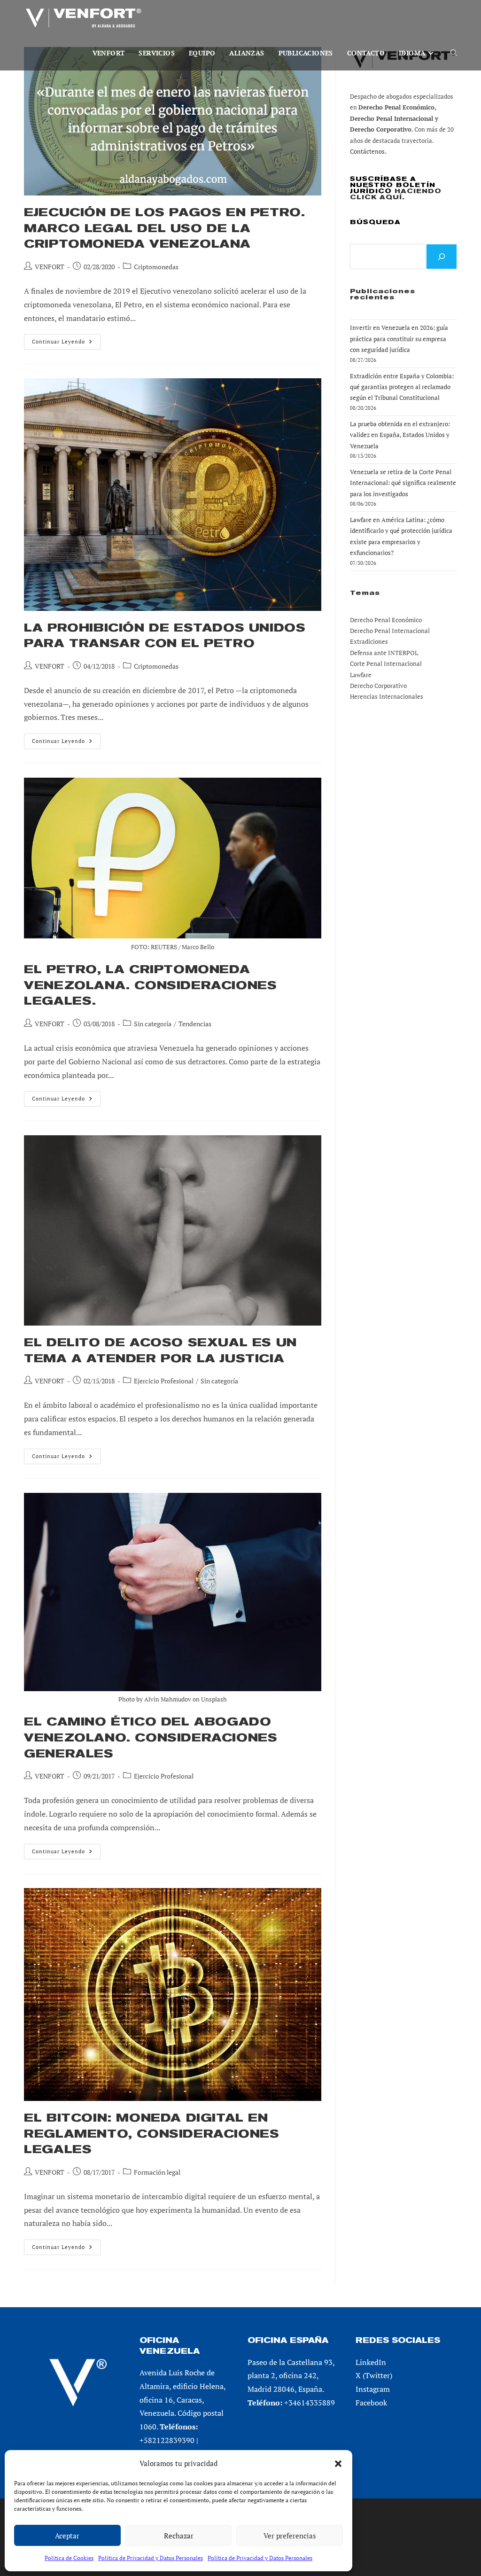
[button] (338, 2463)
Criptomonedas (156, 266)
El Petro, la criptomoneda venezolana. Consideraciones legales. (150, 985)
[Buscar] (441, 256)
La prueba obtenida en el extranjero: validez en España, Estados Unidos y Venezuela (400, 435)
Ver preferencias (290, 2535)
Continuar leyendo (66, 343)
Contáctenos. (368, 151)
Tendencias (194, 1023)
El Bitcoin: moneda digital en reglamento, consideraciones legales (151, 2133)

* YOUR TASK *
Exclude the pictures and reproduce every entry exactly.

* ANSWER SECTION *
[button] (338, 2463)
Criptomonedas (156, 266)
El Petro, la criptomoneda venezolana. Consideraciones legales. (150, 985)
[Buscar] (441, 256)
La prueba obtenida en el extranjero: validez en España, Estados Unidos y Venezuela (400, 435)
Ver preferencias (290, 2535)
Continuar leyendo (66, 343)
Contáctenos. (368, 151)
Tendencias (194, 1023)
El Bitcoin: moneda digital en reglamento, consideraciones legales (151, 2133)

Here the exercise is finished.